• [SUPPLIED RECORDS]
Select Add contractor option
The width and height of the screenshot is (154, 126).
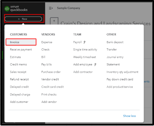83,72
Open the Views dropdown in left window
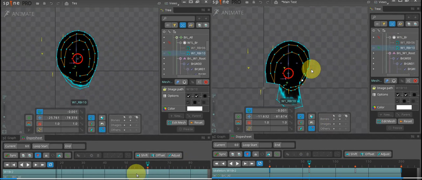 173,3
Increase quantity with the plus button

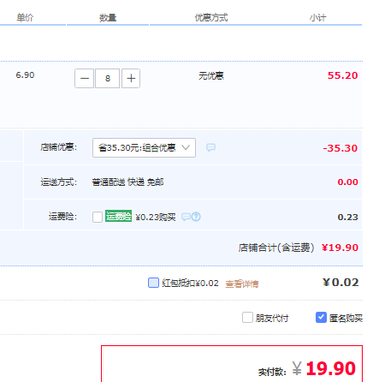pos(131,78)
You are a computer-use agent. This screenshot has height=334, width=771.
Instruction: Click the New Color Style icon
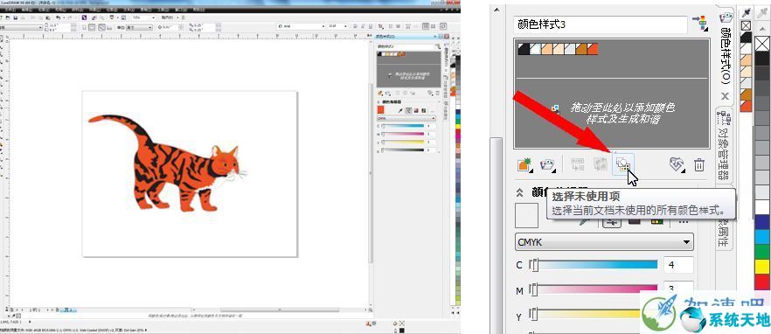525,164
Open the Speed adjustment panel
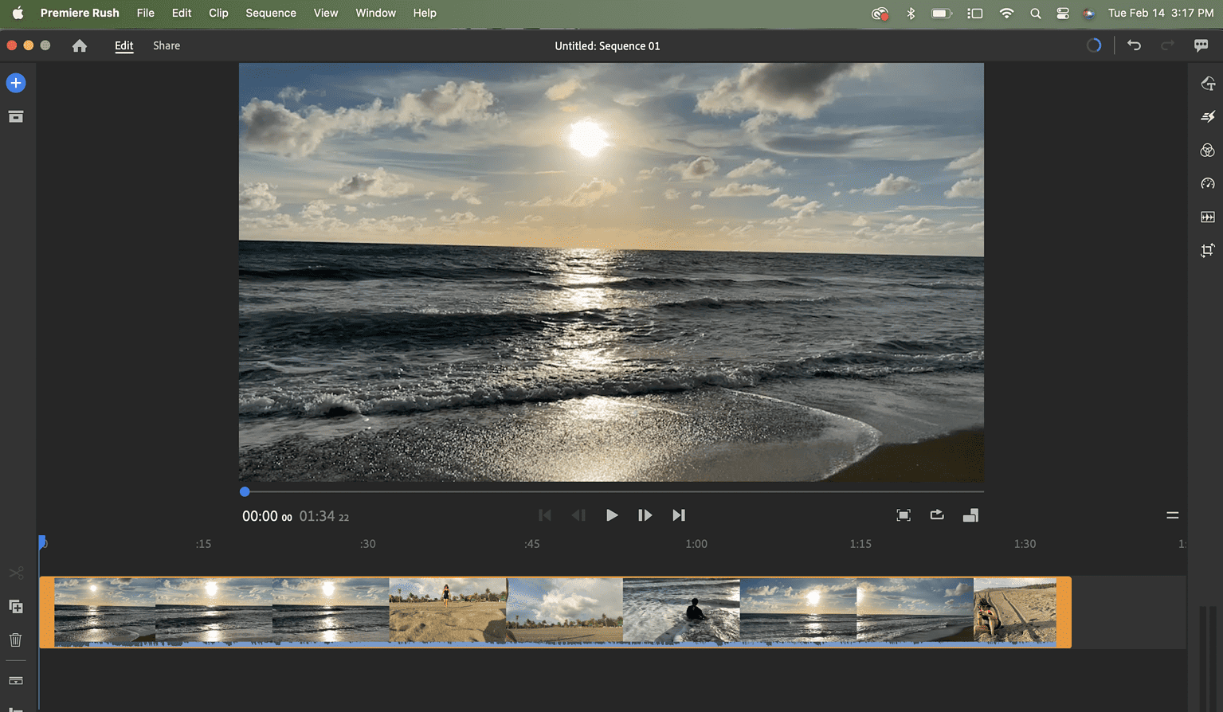This screenshot has height=712, width=1223. 1208,183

• [EXERCISE DETAILS] Output the whole listing without change. Any picture is to be left out.

• [SOLUTION FOR THIS EXERCISE]
Select Add contractor option
The width and height of the screenshot is (154, 126).
83,72
Open the Views dropdown in left window
 173,3
Increase quantity with the plus button

pos(131,78)
You are a computer-use agent. This screenshot has height=334, width=771.
Instruction: Click the New Color Style icon
525,164
Open the Speed adjustment panel
This screenshot has height=712, width=1223. 1208,183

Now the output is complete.